FINRA Releases 2018 Regulatory and Examination Priorities Letter: FINRA released its annual letter identifying their top priorities for the coming year. This year’s priorities include: fraud, high-risk firms and brokers, operational and financial risks, sales practice risks, market integrity, and new rules.
U.S. Warns Lenders in Veterans Mortgage Program: 9 lenders are at risk of being booted from a mortgage bond program, following a warning on their “loan churning” practices by Ginnie Mae. They were informed in an announcement that they must stop targeting military veterans their families for risky mortgage refinancing.
Senate Democrats Call on CFPB to Take More Active Role in Equifax Investigation: Following reports that under temporary Director Mulvaney the Consumer Financial Protection Bureau has declined to engage in a vigorous investigation into the unprecedented data breach which left 145 million American’s sensitive information exposed, a group of 31 Senate Democrats wrote to Mulvaney, stating "The responsibility of consumer reporting agencies as custodians of consumers' personal and financial information is of paramount importance to us and our constituents.”
CFPB Issues Request for Information Regarding Bureau Enforcement Processes: The Bureau on Tuesday issued a request for information seeking public comment on how best to achieve meaningful burden reduction or other improvement to the processes used by the Bureau to enforce Federal consumer financial law (enforcement processes) while continuing to meet the Bureau’s statutory objectives and ensuring a fair and transparent process for parties subject to enforcement authority.
IRS Looking into Cryptocurrency Accounts as Part of Tax Evasion Cases: The IRS has formed a team of 10 investigators to work international crime cases and to identify tax evaders using cryptocurrencies. Chief Don Fort says “It’s possible to use Bitcoin and other cryptocurrencies in the same fashion as foreign bank accounts to facilitate tax evasion.”

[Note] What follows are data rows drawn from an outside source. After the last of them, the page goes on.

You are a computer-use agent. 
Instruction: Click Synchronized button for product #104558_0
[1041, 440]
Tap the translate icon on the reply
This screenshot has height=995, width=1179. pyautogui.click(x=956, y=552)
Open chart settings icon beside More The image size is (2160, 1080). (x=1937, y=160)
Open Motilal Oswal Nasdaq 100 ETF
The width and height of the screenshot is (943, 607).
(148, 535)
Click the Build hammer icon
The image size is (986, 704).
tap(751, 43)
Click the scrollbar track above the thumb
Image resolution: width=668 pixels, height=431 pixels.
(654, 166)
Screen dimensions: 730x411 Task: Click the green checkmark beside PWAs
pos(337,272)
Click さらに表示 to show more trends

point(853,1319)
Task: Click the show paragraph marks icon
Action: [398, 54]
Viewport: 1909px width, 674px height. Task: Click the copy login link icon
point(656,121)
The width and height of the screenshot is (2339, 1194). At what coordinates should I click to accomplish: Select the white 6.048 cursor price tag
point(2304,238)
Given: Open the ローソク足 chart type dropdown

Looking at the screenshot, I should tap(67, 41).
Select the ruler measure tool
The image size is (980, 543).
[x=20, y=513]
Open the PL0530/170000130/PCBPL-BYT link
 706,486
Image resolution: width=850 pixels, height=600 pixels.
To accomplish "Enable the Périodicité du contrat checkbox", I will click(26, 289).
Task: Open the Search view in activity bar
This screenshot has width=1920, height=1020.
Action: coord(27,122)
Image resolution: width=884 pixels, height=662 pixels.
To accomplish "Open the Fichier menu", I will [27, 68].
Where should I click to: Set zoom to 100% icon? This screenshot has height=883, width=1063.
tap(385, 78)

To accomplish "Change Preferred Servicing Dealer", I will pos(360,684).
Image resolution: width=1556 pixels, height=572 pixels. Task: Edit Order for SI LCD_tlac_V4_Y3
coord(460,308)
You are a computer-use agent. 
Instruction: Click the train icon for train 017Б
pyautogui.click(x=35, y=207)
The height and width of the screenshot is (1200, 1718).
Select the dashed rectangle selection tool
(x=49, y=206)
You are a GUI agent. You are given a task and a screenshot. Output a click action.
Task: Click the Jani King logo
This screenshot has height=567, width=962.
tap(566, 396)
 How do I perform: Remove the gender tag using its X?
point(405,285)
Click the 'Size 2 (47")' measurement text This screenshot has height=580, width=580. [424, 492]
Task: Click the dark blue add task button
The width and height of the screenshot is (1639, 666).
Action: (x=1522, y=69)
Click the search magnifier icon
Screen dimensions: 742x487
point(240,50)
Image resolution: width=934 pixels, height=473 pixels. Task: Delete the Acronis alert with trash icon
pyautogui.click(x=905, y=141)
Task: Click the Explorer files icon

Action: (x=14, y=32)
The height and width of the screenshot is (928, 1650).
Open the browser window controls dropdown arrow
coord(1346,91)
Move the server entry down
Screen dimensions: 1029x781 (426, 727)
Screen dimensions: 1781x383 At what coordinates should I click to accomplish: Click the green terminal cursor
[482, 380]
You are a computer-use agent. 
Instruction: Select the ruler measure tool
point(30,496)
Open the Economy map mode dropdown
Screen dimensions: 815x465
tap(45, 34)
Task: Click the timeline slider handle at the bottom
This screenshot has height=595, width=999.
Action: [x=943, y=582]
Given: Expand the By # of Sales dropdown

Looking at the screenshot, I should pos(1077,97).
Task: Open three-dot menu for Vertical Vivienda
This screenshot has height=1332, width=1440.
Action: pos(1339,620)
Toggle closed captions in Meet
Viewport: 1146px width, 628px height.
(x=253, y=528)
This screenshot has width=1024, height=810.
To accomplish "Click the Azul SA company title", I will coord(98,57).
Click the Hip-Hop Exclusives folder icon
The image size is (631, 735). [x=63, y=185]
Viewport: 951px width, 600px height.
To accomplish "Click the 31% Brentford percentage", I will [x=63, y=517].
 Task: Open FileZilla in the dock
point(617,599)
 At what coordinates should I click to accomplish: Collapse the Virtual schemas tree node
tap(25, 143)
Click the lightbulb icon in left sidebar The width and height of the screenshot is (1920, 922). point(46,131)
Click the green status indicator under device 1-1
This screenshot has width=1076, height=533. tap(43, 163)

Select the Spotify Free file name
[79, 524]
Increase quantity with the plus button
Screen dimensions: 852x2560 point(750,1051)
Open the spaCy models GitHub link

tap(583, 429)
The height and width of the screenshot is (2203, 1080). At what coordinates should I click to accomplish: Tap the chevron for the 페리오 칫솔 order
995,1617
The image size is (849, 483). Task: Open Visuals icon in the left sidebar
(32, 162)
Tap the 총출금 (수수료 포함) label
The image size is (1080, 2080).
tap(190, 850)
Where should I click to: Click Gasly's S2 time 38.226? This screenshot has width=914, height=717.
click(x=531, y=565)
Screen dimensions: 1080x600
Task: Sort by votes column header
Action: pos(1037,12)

President Trump Receives Briefing on Derivatives: The President met on Wednesday with CFTC Chairman Giancarlo in the Oval Office to receive a briefing on derivatives. .
COMINGS AND GOINGS AT THE AGENCIES
Jerome H. Powell sworn in as Chairman of the Board of Governors of the Federal Reserve System: Jerome H. Powell on Monday took the oath of office as Chairman of the Board of Governors of the Federal Reserve System, succeeding Janet L. Yellen. The oath was administered by Vice Chairman Randal K. Quarles in the Board Room.
Kirsten Sutton Mork Named Chief of Staff at CFPB: Mick Mulvaney, Acting Director of the Consumer Financial Protection Bureau, announced that he has named Kirsten Sutton Mork to be chief of staff. Mr. Mulvaney said “I worked with Kirsten during my tenure as a member on the House Financial Services Committee and can attest to her in-depth financial policy expertise, proven track record of developing and implementing strategic initiatives, and ability to manage a team.”
Tim Pawlenty Steps Down From Financial Services Roundtable: Amid speculation that he may stage a run for another term as Minnesota’s governor, Tim Pawlenty has stepped down from his role as CEO of the Financial Services Roundtable. He is expected to meet with donors and operatives in Minneapolis next week to further explore his potential political future.
Scott Garrett Being Considered for Job at SEC: Following his failed bid to lead the Export-Import bank, former Rep. Scott Garrett is rumored to be in line for a job at the SEC’s office of general council.